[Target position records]
● ● ●

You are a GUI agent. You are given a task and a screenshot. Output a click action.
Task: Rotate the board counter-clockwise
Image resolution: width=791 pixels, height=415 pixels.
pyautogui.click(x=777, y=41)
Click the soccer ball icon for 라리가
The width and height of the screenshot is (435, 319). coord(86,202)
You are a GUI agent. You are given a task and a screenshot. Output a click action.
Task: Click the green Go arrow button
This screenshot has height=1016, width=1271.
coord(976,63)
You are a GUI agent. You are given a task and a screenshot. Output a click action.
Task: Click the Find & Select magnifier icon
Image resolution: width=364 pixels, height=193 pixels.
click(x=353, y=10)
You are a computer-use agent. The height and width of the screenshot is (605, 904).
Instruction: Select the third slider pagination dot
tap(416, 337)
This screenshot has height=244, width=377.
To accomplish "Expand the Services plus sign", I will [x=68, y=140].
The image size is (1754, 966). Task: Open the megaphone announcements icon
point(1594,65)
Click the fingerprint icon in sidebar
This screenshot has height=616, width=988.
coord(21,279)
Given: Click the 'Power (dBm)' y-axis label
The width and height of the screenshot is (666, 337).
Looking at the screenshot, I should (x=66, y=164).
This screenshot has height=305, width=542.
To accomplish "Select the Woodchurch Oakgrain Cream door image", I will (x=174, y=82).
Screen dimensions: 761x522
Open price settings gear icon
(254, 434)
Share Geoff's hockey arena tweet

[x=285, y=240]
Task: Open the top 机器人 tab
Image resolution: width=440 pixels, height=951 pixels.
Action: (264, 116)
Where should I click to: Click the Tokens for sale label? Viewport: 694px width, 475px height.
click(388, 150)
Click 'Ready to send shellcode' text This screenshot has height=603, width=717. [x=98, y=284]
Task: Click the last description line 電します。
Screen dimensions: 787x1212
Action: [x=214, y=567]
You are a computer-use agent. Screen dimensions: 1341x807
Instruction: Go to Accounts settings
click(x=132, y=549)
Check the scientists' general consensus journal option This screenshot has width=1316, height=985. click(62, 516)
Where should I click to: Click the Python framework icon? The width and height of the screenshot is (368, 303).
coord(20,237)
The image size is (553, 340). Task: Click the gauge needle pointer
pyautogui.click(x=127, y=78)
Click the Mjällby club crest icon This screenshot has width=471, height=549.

● ● ●

Copy the data above again, changing each "Instruction" to "Directive" and leaving every other word untouched.

You are a GUI agent. You are given a task and a screenshot. Output a click action.
Task: Rotate the board counter-clockwise
Image resolution: width=791 pixels, height=415 pixels.
pyautogui.click(x=777, y=41)
Click the soccer ball icon for 라리가
The width and height of the screenshot is (435, 319). coord(86,202)
You are a GUI agent. You are given a task and a screenshot. Output a click action.
Task: Click the green Go arrow button
This screenshot has height=1016, width=1271.
coord(976,63)
You are a GUI agent. You are given a task and a screenshot. Output a click action.
Task: Click the Find & Select magnifier icon
Image resolution: width=364 pixels, height=193 pixels.
click(x=353, y=10)
You are a computer-use agent. The height and width of the screenshot is (605, 904).
Directive: Select the third slider pagination dot
tap(416, 337)
This screenshot has height=244, width=377.
To accomplish "Expand the Services plus sign", I will [x=68, y=140].
The image size is (1754, 966). Task: Open the megaphone announcements icon
point(1594,65)
Click the fingerprint icon in sidebar
This screenshot has height=616, width=988.
coord(21,279)
Given: Click the 'Power (dBm)' y-axis label
The width and height of the screenshot is (666, 337).
Looking at the screenshot, I should (x=66, y=164).
This screenshot has height=305, width=542.
To accomplish "Select the Woodchurch Oakgrain Cream door image", I will (x=174, y=82).
Screen dimensions: 761x522
Open price settings gear icon
(254, 434)
Share Geoff's hockey arena tweet

[x=285, y=240]
Task: Open the top 机器人 tab
Image resolution: width=440 pixels, height=951 pixels.
Action: (264, 116)
Where should I click to: Click the Tokens for sale label? Viewport: 694px width, 475px height.
click(388, 150)
Click 'Ready to send shellcode' text This screenshot has height=603, width=717. [x=98, y=284]
Task: Click the last description line 電します。
Screen dimensions: 787x1212
Action: [x=214, y=567]
You are a computer-use agent. Screen dimensions: 1341x807
Directive: Go to Accounts settings
click(x=132, y=549)
Check the scientists' general consensus journal option This screenshot has width=1316, height=985. click(62, 516)
Where should I click to: Click the Python framework icon? The width and height of the screenshot is (368, 303).
coord(20,237)
The image size is (553, 340). Task: Click the gauge needle pointer
pyautogui.click(x=127, y=78)
Click the Mjällby club crest icon This screenshot has width=471, height=549.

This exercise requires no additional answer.